Drivers get to use their brakes just a little bit more this week at Phoenix
Even though Daytona began the season last week, it could be argued that this weeks race at Phoenix is the real beginning to the season. Restrictor-plate racing only has four races a year and in those races, anything can, and usually does happen. The other races have more to do about the set-up of the car, engine, individual driver and who can be consistent in those races over that stretch.

The points count the same for all races, but there’s just more of these type of races to make it a major priority for most teams. You can have a poor race at Daytona and not be concerned, but to run poorly at Phoenix, and then Las Vegas next week, that will sound the alarms.

For some of the drivers, they just simply like being able to race on their own for the first time.

“That style of racing (Daytona) we only have four times a year," said Carl Edwards, winner of the last Phoenix race. "The other 32 times they are races like this, so this really is the style of track that you need to be good at and this is the start of the season that you can control more. That race on Sunday, that’s a tough one. That’s a tough one to be in control of your own destiny and your own fate.”

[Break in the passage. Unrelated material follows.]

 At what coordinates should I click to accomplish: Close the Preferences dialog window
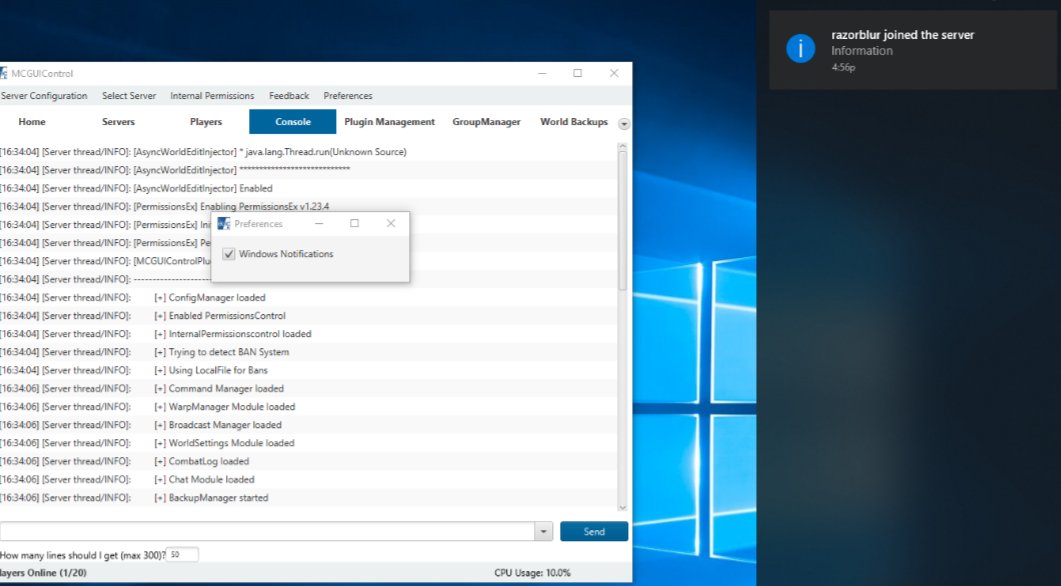click(x=391, y=224)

Tony Stewart is also ready to control his own desitny heading into Sunday's race.

"Daytona is a restrictor-plate race and, unlike Daytona, four guys can’t get in a line at Phoenix and go to the front", said Stewart. "Daytona and Talladega have always just been two different forms of racing. With the draft being so important at those two tracks, it’s more of a team deal than an individual deal. What happens at Phoenix and the races after that has to be done on your own. You can’t help each other at Phoenix. You just have to go race.”

Bayne wrecked his primary car early in Friday's practice
After watching Friday’s two practice sessions, it was no surprise we didn't see the names of Trevor Bayne, David Gilliland and Bobby Labonte -- top four finishers last week in the Daytona 500 -- anywhere near the top of the charts. Unlike last weeks race, there is no freakish two-car draft that can be the great equalizer. This week, It will be all about the top teams battling it out for the win.

Only two practice sessions were run leading up to qualifying. Of the two, the first practice should be used as the best barometer because most of the teams were running in race trim. The three known exceptions who used a qualifying set-up in the first practice were Kurt Busch, Brad Keselowski and Jeff Burton.

The driver who looked the best during that first practice was Kevin Harvick who had the fastest average speeds and fourth fastest single lap overall. Seeing Harvick do well at Phoenix shouldn’t be that big of a surprise because he finished 13th or better last year in the six flat mid-range races at Phoenix, New Hampshire and Richmond. Kyle Busch was the only driver to match Harvick’s feat last season.

In 2006 Harvick won four of those six races, including a sweep of Phoenix. There is some uncertainty because he’s using a brand new chassis, but it appears that all the successful notes from last year transferred well into the new car. Following the practices, Harvick Tweeted that his Cup car was “really, really fast in race trim.”

He's not just blowing smoke either, his car is really fast and likely the one to beat Sunday.

Denny Hamlin had the second fastest times during the first practice and third fastest single lap. He is currently the favorite to win the race and it’s easy to see why on paper. Last year coming into the fall Phoenix race, he had been on a roll at tracks like this having won at Richmond and then runner-up at New Hampshire. He led the most laps at the ensuing Phoenix race but finished 12th because of some late miscalculations on fuel mileage. Overall, Hamlin has four third-place finishes at Phoenix and has an average finish of 9.8 in the eight COT races.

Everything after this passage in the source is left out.